The analysis of variance with the use of Snedecor statistics was used to verify the statistical analysis. Statistical inference was performed for the significance level α = 0.05. If the null hypothesis was rejected, Tukey’s test was performed. The statistical hypothesis was as follows: H0: Ø 0.5 = Ø 5 = Ø 10 = Ø 15 = Ø 20 = Ø 40 = Ø 60= ØK, H1: There were at least two means that differed significantly.

2.2.2. Assessment of the Degree of Fouling of the Impregnated Wood Surface

The mint extracts, which showed the most effective inhibition of fungal growth on the maltose-agar medium, were used for the surface impregnation of wood. Pine wood samples (Pinus sylvestris L.) with dimensions of 4 mm × 40 mm × 40 mm (last dimension along the fiber) were used. Wood samples contained only sapwood. The wood density was 400 kg/m₃. Before saturation, the wood samples were sterilized in a steam autoclave (SMS, Warsaw, Poland). The sterilization process was carried out at 121 °C for 20 min.

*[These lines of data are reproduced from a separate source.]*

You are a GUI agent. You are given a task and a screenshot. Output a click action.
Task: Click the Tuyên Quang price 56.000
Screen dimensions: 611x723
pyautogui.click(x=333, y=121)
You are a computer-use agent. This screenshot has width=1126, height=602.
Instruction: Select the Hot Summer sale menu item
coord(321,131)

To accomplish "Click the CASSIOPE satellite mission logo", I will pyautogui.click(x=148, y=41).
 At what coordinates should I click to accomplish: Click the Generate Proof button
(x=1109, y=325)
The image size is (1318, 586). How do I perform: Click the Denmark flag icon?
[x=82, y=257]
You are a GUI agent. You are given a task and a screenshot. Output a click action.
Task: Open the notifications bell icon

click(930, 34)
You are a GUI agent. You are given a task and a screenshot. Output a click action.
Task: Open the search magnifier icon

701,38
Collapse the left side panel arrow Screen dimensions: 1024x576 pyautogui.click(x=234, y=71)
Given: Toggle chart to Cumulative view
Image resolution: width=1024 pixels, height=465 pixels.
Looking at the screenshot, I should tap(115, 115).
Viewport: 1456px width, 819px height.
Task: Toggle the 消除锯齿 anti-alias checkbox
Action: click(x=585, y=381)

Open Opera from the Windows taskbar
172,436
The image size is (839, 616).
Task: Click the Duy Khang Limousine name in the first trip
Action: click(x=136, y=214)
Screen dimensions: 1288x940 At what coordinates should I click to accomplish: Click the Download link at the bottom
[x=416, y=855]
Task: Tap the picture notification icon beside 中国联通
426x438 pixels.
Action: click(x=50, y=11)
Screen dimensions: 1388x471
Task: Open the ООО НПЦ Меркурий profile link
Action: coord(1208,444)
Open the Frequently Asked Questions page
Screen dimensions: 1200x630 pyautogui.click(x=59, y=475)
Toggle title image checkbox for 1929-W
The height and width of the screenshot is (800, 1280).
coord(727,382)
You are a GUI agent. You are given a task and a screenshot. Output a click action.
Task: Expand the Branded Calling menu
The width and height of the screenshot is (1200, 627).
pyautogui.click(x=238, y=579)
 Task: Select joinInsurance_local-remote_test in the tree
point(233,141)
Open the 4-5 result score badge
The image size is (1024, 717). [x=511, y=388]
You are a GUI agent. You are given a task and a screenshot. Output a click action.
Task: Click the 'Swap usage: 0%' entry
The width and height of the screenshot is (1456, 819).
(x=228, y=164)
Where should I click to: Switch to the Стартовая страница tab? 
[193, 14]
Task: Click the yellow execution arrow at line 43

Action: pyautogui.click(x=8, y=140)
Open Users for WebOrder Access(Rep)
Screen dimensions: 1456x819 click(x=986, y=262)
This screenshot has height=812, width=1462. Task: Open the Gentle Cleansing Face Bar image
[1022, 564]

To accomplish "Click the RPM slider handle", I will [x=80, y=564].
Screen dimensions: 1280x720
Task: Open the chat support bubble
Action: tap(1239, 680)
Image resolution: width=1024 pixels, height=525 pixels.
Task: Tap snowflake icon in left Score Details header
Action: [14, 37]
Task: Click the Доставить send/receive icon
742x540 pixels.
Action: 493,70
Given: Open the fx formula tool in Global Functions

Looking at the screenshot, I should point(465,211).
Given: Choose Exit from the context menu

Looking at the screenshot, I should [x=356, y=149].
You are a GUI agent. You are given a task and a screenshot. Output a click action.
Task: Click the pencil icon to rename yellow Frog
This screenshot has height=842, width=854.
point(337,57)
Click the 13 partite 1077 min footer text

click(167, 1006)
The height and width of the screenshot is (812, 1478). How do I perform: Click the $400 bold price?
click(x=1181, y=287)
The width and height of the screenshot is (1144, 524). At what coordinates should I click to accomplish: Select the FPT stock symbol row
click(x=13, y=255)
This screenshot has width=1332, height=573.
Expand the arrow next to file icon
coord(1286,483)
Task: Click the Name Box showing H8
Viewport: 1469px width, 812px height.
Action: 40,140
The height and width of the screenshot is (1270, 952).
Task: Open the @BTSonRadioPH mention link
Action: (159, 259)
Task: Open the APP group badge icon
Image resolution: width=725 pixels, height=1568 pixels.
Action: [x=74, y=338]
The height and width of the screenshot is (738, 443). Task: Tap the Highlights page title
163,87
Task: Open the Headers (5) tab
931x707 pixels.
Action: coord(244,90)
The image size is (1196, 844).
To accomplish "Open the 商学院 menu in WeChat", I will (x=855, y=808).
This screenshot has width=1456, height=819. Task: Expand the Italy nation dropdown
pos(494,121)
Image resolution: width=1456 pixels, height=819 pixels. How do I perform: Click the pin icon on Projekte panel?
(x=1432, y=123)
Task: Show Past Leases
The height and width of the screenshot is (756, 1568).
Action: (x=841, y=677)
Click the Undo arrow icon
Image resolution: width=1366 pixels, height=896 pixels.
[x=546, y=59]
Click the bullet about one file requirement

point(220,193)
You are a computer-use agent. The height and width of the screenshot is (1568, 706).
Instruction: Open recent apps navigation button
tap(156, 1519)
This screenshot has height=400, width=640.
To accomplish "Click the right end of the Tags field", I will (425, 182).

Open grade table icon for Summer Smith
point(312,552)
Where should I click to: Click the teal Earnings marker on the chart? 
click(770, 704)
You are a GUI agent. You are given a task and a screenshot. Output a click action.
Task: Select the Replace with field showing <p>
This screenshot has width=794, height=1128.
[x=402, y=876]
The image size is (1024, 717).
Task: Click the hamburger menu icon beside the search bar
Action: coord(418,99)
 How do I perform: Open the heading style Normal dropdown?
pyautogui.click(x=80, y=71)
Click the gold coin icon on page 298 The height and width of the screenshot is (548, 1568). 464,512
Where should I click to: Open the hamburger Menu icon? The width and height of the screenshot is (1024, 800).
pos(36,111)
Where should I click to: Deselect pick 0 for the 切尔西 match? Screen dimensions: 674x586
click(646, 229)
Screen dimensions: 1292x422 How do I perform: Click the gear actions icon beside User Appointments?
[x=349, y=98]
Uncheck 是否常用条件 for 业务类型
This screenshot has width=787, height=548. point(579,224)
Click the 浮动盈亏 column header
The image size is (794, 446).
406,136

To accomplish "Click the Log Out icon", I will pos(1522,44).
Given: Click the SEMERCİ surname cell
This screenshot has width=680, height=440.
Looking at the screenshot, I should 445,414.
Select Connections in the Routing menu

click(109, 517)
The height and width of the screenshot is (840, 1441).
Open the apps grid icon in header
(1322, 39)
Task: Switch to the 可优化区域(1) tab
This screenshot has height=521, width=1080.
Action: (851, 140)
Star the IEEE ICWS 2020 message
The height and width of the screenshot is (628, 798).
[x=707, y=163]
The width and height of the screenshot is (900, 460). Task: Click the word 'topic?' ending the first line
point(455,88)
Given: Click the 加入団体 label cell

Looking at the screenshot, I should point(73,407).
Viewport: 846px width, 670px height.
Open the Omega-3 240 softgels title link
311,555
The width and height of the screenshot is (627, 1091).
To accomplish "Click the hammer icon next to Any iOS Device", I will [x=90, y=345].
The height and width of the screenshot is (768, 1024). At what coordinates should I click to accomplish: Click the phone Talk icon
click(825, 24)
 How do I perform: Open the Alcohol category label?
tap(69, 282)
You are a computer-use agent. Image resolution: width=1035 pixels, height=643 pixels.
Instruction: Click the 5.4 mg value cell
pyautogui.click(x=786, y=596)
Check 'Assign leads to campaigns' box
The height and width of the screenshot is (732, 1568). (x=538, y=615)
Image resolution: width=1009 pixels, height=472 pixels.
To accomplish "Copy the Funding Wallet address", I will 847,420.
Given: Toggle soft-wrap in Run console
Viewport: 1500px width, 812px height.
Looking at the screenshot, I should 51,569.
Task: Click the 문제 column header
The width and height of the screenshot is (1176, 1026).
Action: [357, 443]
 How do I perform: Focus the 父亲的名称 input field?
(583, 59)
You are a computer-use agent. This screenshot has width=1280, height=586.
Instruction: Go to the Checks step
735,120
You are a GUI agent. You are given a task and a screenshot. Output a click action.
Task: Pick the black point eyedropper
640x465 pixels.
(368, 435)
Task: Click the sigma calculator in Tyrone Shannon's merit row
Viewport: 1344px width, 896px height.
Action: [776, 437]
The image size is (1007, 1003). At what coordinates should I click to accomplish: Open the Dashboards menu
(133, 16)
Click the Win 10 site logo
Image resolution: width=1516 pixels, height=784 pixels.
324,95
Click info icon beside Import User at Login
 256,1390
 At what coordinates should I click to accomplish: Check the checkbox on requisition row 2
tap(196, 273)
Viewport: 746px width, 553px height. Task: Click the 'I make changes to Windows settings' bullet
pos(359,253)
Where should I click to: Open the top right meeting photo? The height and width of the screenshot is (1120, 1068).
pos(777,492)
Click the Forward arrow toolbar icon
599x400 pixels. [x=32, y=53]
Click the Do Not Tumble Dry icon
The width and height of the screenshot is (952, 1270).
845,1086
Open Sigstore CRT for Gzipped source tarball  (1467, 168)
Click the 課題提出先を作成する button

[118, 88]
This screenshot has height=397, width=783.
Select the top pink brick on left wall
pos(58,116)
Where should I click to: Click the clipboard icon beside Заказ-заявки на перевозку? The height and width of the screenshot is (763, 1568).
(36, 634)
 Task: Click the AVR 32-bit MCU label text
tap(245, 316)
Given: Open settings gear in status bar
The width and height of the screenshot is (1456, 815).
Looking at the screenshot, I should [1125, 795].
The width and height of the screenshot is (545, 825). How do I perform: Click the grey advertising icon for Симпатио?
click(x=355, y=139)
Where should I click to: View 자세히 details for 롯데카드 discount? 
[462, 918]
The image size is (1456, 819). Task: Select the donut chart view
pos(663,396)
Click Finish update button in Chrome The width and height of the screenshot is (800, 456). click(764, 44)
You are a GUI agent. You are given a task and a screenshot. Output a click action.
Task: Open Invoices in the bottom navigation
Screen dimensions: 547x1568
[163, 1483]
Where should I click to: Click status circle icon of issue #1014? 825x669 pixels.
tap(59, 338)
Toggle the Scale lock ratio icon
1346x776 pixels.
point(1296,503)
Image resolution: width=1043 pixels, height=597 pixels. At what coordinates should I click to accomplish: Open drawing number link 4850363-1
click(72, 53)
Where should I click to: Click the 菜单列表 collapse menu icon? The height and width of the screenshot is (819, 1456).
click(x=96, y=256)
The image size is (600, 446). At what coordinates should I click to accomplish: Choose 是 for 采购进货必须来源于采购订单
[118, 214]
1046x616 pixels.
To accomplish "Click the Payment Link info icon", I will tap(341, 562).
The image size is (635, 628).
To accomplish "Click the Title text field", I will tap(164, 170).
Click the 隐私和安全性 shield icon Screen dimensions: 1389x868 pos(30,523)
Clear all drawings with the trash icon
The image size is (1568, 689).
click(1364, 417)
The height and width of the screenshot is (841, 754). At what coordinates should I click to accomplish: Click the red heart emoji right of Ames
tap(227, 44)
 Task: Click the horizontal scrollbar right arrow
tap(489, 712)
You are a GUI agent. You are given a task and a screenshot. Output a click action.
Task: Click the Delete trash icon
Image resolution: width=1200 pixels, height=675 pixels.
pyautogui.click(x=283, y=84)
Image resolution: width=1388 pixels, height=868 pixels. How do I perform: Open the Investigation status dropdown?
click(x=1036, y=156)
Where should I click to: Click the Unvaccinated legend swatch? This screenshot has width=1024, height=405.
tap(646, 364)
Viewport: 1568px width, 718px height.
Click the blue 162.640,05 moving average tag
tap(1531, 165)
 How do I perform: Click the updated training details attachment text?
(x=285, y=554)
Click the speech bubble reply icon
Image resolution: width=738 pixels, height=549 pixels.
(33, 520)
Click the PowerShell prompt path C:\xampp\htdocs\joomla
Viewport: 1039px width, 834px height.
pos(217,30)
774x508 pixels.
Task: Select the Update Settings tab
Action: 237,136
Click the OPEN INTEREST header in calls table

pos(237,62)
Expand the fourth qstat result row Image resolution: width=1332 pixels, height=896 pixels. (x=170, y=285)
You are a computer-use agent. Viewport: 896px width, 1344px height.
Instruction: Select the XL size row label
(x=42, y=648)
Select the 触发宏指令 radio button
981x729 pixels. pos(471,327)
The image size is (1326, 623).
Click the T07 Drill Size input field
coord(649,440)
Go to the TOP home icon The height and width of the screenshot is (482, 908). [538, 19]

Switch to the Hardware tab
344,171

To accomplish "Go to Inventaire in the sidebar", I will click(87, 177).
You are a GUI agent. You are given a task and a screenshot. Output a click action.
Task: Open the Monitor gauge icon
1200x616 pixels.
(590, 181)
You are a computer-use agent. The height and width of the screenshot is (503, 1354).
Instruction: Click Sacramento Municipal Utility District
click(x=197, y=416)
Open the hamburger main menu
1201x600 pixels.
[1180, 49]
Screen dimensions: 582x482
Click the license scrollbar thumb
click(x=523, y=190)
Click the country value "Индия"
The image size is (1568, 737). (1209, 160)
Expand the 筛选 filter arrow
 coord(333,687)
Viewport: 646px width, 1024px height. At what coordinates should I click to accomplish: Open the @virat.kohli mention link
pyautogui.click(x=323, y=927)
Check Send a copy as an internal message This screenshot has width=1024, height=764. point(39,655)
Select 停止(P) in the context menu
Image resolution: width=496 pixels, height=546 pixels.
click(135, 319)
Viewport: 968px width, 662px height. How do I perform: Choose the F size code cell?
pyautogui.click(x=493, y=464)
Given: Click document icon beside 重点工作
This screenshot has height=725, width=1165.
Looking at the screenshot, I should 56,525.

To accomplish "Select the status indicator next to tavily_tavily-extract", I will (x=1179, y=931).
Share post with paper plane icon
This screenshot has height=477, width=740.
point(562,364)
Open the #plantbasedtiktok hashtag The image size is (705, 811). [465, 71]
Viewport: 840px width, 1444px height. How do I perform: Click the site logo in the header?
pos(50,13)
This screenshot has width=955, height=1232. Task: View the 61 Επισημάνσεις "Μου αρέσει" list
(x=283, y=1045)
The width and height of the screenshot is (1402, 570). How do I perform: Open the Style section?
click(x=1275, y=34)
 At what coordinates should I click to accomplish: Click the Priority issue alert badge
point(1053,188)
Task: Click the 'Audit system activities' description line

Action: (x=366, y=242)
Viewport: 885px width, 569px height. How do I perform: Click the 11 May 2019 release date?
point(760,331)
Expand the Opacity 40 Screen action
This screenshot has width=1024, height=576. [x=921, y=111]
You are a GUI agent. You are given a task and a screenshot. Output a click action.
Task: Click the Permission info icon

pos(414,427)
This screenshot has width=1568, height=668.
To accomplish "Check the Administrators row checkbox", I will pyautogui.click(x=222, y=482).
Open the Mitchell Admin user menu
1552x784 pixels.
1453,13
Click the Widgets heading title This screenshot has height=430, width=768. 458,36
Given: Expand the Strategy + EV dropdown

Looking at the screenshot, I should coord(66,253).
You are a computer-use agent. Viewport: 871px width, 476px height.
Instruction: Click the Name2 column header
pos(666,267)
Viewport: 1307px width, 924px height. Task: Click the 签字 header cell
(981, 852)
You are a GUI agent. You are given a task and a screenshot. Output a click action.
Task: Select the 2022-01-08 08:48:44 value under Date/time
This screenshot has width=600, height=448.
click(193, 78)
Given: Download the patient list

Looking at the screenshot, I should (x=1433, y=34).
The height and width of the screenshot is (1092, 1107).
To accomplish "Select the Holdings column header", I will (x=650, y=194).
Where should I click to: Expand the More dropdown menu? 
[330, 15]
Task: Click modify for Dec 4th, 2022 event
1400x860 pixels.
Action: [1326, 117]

The mint extract was dosed per area of wood (0.0016 m²) in such a way as to obtain the following concentrations of extract in the wood: 100, 200, 300, 400, 600, 800, and 1000 g/m². To achieve a final wood extract concentration of 100, 200, and 300 g/m², the starting extract had to be diluted accordingly, yielding dilutions of 25%, 50%, and 75%. Then, 0.64 g of each solution was taken and spread on the surface of the wood samples. To obtain an extract concentration of 400 g/m², 0.64 g of undiluted extract had to be applied to the wood surface (0.0016 m²). To obtain extract concentrations in wood of 600, 800, and 1000 g/m², 0.96 g, 1.28 g, and 1.6 g of undiluted extract had to be applied to the wood surface (0.0016 m²), respectively.

The application was carried out as follows: a sterile wood sample was placed on a sterile analytical balance, then the formulation was added using a sterile pipette and spread on one flat surface.

Only one top plane of the sample was secured, after only it was evaluated for mycelial growth progress. The development of mold on wood samples is superficial, at least in the first period of their growth. The duration of the study was so short that it was considered representative of the initial surface growth of mycelium on the wood surface.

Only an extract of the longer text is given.